In the 1970s-1990s Gvaladze was active participant of the International Symposiums on Plant Embryology in France, India, Slovakia, Poland, Russia, etc. In 1984 she was a main organizer of such conference in Telavi (Georgia), in 1990 one of the organizers of the IX International Symposium on Plant Embryology (St.Petersburg, Russia).

Gvaladze was a member of the Board of the Georgian Botanical Society (since 1981), member of the International Association of Sexual Plant Reproduction Research (IASPRR, The Netherlands-Canada, since 1990. Gvaladze was one of the founding members of IASPRR), member of the International Organization for Plant Information (IOPI, USA, since 1999), member of EuroScience - the European Association for Promotion of Science and Technology (France, since 1998), Academician of the Abkhazian Regional Academy of Sciences (Tbilisi, since 1997), member of the editorial board of the "Bulletin of the Georgian Botanical Society". In 1983-2010 Gvaladze was a member of the Scientific Council of the Ketskhoveli Institute of Botany. In 1998 she was one of the founders of the Georgian National Section of EuroScience. In 1990 she received the International S.Navashin Medal "for outstanding contribution in Plant Embryology".

== Some main scientific works of Guranda Gvaladze ==

- G.E. Gvaladze. The Chalazal Polar Nucleus of the Central Cell of Angiosperm Embryo Sac. Publishing House "Metsniereba", Tbilisi, 1976, 120 pp. (A monograph. In Russian, Eng. summary).
- G.E. Gvaladze. Forms of Apomixis in the Genus Allium L.. In: Apomixis and Breeding. Edited by S.S.Khokhlov, Amerind Pub., 1976, pp. 160–165.
- G.E. Gvaladze. Asynchronous Division in Embryo and Endosperm in Liliaceae, Proc.Indian Natn.Sci.Acad., B 45, No 6, 1979, pp. 596–604
- G.E. Gvaladze. Gamets, Fertilization and Sexual Reproduction of Plants. Publishing House "Znanie", Moscow, 1981, 75 pp. (In Russian).
- G.E. Gvaladze. Ultrastructural Study of Embryo Sac of Galanthus Nivalis L.. In: Fertilization and Embryogenesis in Ovulated Plants, VEDA, Bratislava, 1983, pp. 203–205.
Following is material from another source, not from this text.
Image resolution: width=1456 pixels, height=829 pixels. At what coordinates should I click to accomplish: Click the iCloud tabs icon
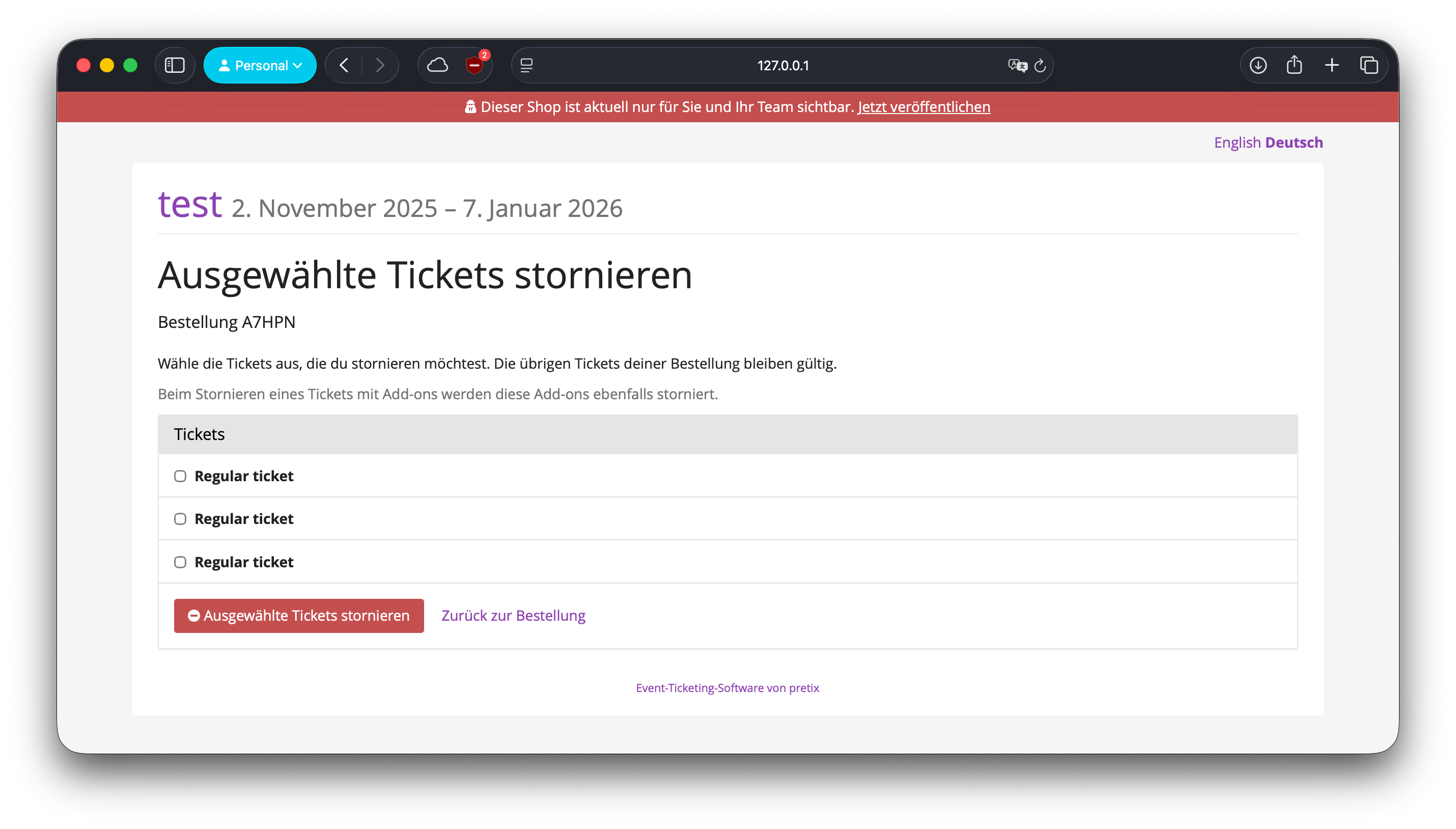[x=437, y=66]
- M. Chiamporova, M.Sh. Akhalkatsi, G.E. Gvaladze. Ultrastructure of the Ovule Sterile Tissues in Galanthus Nivalis (Amaryllidaceae), Botanicheski Jurnal, V. 73, No 12, 1988, Moscow, pp. 1722–1730 (In Russian).
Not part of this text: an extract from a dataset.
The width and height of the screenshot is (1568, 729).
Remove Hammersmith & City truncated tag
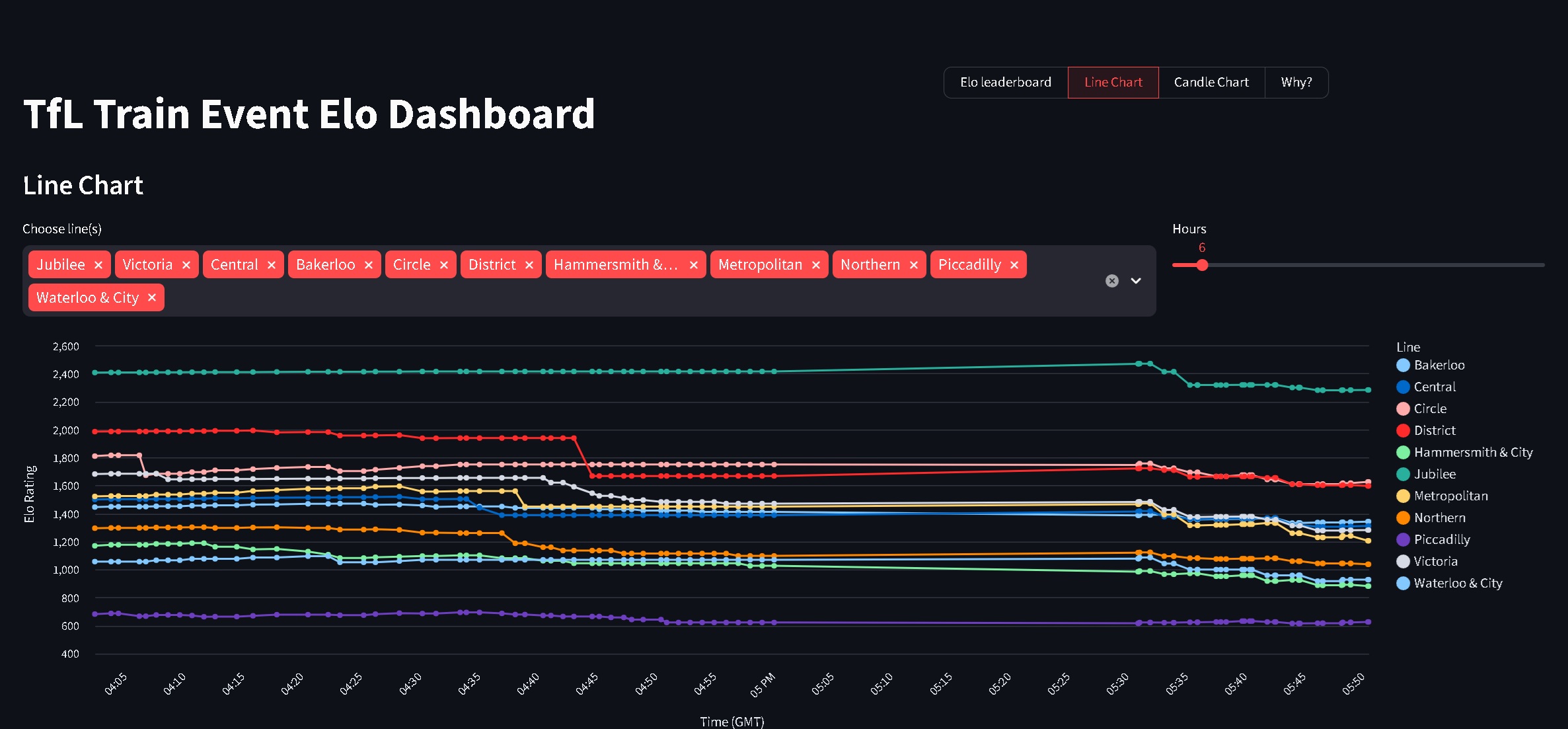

- G.E. Gvaladze & M.Sh. Akhalkatsi. Ultrastructure of Autumn and Spring Embryo Sac of Galanthus Nivalis L., Annales Scientifiques de l'Universite de Reims Champagne-Ardenne. A.R.E.R.S., No 23, 1988, pp. 152–155.
- G.E. Gvaladze & M.Sh. Akhalkatsi. Is the Polygonum-Type Embryo Sac Primitive?, Phytomorphology, 40 (3&4), 1990, pp. 331–337.
- G.E. Gvaladze & M.Sh. Akhalkatsi. Double Fertilization in Peperomia Pellucida, Phytomorphology, 48 (4), 1998, pp. 405–409.
- Embryology of Flowering Plants. Vol. 1: Generative Organs of Flower. Edited by T.B. Batygina, Science Publishers (USA), 2002 (Co-author).
- N. Nadirashvili, G. Gvaladze, M. Akhalkatsi. Structure and Function of the Hypertrophic Synergid in some Species of Genus Allium L., Proc.Georgian Acad.Sci., Biol.Ser. B. Vol. 4, No 2, Tbilisi, 2006, pp. 53–60.
- M. Akhalkatsi, G. Gvaladze, M. Gachechiladze, N. Taralashvili. Embryology of Gentiana Angulosa and G. Pontica (Gentianaceae), Proc.Georgian Acad.Sci., BiolSer., B. Vol. 2, No 1–2, Tbilisi, 2004, pp. 29–34.
- G.E. Gvaladze. Reproduction of Plants, Publishing House "Ligamus", Tbilisi, 2008, 128 pp. (In Georgian, Eng. summary).